I have a user table, and then a number of dependent tables with a one to many relationship e.g. an email table, an address table and a groups table. (i.e. one user can have multiple email addresses, physical addresses and can be a member of many groups)

Is it better to:

  1. Join all these tables, and process the heap of data in code,

  2. Use something like GROUP_CONCAT and return one row, and split apart the fields in code,

  3. Or query each table independently?

Thanks.

A: 

Personally, assuming my table indexes where up to scratch I'd going with a table join and get all the data out in one go and then process that to end up with a nested data structure. This way you're playing to each systems strengths.

Scimon
Remember though, that approach exponentially increases the number of records (has the effect of denormalising everything). On a large data set your application ends up using a lot of memory which is usually undesirable.

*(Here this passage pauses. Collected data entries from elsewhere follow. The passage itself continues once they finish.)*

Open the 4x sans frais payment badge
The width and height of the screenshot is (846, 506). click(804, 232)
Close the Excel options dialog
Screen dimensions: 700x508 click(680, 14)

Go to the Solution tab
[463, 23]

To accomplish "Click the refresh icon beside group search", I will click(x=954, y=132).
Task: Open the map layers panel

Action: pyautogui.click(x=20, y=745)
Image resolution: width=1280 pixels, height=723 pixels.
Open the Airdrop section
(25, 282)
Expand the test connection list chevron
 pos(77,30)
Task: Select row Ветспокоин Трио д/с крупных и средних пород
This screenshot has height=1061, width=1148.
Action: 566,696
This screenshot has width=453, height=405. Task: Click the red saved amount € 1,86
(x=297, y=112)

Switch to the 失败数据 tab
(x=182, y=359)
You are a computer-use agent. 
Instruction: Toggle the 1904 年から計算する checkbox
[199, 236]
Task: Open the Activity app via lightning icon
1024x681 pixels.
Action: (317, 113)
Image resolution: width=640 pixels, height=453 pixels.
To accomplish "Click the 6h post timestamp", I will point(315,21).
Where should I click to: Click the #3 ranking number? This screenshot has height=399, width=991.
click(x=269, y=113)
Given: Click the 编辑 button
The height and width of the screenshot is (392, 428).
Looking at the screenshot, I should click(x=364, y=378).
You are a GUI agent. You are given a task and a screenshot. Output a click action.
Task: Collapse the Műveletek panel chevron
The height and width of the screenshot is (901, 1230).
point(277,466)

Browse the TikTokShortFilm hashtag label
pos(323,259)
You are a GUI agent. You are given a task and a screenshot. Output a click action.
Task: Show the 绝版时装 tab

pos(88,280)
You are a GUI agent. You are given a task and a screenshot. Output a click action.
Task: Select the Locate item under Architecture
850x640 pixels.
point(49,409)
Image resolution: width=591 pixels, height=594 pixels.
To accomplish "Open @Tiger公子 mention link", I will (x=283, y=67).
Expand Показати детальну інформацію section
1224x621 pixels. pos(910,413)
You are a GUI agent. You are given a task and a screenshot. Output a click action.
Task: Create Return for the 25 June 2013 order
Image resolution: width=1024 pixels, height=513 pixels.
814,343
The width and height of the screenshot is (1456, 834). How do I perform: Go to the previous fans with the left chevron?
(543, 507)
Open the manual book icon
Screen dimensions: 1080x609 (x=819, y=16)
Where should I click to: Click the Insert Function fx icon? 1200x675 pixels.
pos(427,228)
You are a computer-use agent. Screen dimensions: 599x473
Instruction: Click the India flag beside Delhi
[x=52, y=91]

If the dataset is small enough to deal with that then you might as well use option 3 which is faster to code for.
Cfreak
+3  A: 

It really depends on how much data you have in the related tables and on how many users you're querying at a time.

Option 1 tends to be messy to deal with in code.

Option 2 tends to be messy to deal with as well in addition to the fact that grouping tends to be slow especially on large datasets.

Option 3 is easiest to deal with but generates more queries overall. If your data-set is small and you're not planning to scale much beyond your current needs its probably the best option. It's definitely the best option if you're only trying to display one record.

There is a fourth option however that is a middle of the road approach which I use in my job in which we deal with a very similar situation. Instead of getting the related records for each row 1 at a time, use IN() to get all of the related records for your results set. Then loop in your code to match them to the appropriate record for display. If you cache search queries you can cache that second query as well. Its only two queries and only one loop in the code (no parsing, use hashes to relate things by their key)

Cfreak
After partially implementing option 1, I've changed my mind and gone for option 3. With option one I was pulling out maybe 20 rows per person, but I could see that as the system expands and requirements change, this could easily spiral up into the hundreds or even thousands, like you pointed out below. It just doesn't scale. I like your IN idea, thanks.
aidan
A: 

Generally speaking, do the most efficient query for the situation you're in. So don't create a mega query that you use in all cases. Create case specific queries that return just the information you need.

In terms of processing the results, if you use GROUP_CONCAT you have to split all the resulting values during processing. If there are extra delimiter characters in your GROUP_CONCAT'd values, this can be problematic. My preferred method is to put the GROUPed BY field into a $holder during the output loop. Compare that field to the $holder each time through and change your output accordingly.